Vorrei ringraziare anche tutte le altre persone con cui ho condiviso l’esperienza in
laboratorio dell’ultimo per il loro supporto e per i bei momenti condivisi. In
particolare ringrazio Elisabetta, Michela, Nicoletta,Chiara e Roberto.
Ringrazio anche tutti gli amici universitari i nomi dei quali sarebbero tanti da
elencare.
Ringrazio le persone speciali che ho avuto vicine negli ultimi anni e in particolar
modo Francesca, Marilena e Daniela; e quelle con cui ho condiviso soprattutto il
mio passato: Maria, Katia e Pia.
Vorrei ringraziare anche tutti gli amici con cui ho trascorso intere serate a parlare
e discutere sui problemi più disparati, in particolare Andrea e Fabio.

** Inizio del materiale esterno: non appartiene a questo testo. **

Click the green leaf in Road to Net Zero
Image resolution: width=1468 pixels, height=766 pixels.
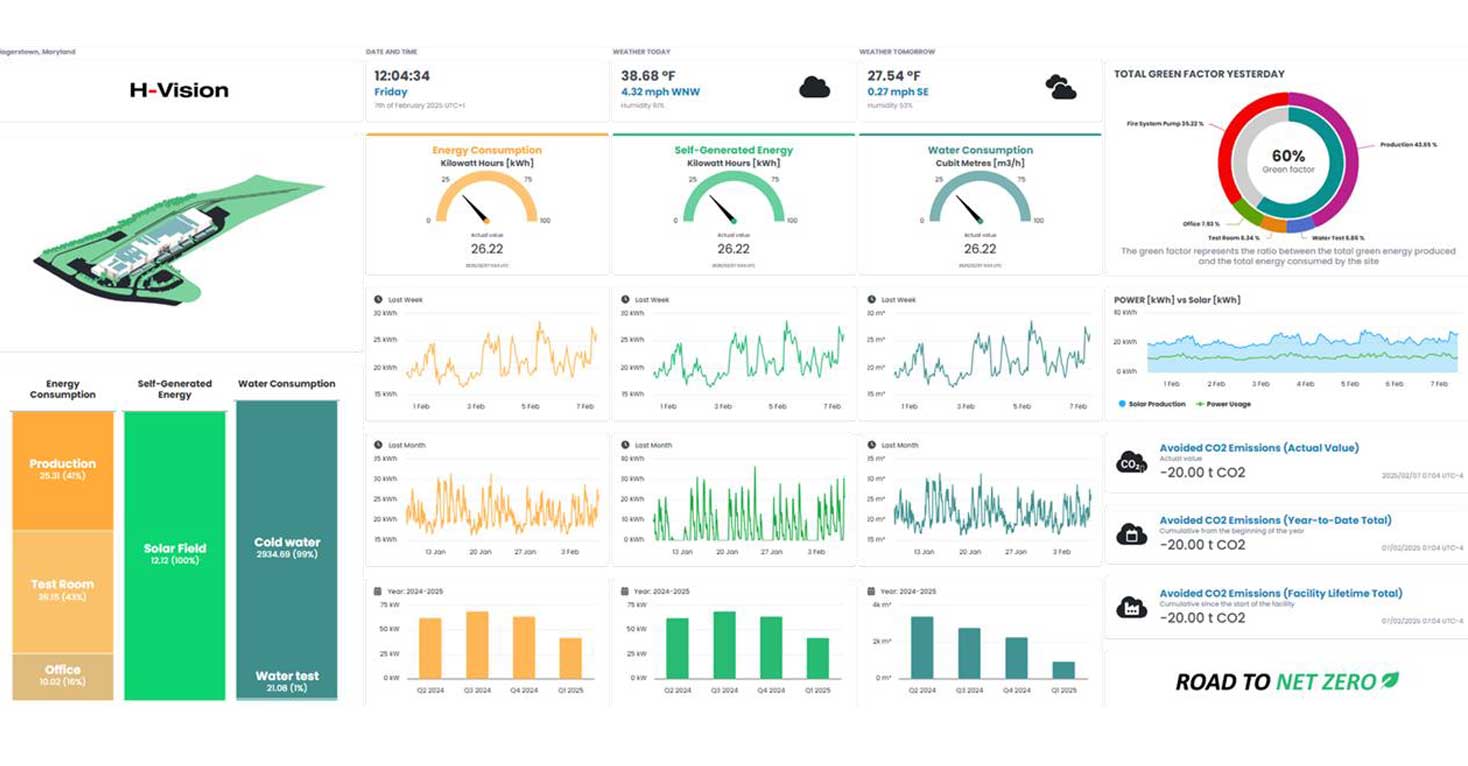click(1389, 681)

Ringrazio la persona che più ha subito le mie ansie e agitazioni dell’ultimo
periodo: Ettore. Mi è stato vicino e ha saputo comprendermi e aiutarmi in
qualunque circostanza.
Infine ringrazio la mia famiglia. In particolare ringrazio mia madre, per il
sostegno, gli insegnamenti e i buoni consigli che mi ha dato fino ad ora e che
continuerà a darmi. Ho molta stima di lei; è una persona forte che ha saputo
trasmettermi la sua grande determinazione. Ringrazio mio padre, con cui
purtroppo non posso condividere questo giorno ma sono sicura che sarebbe stato
fiero di me per essere riuscita a portare avanti i valori che lui mi ha trasmesso.
Ringrazio mia sorella per la grande stima che ha nei miei confronti e per avermi
aiutata a comprendere tipologie di persone completamente diverse da me.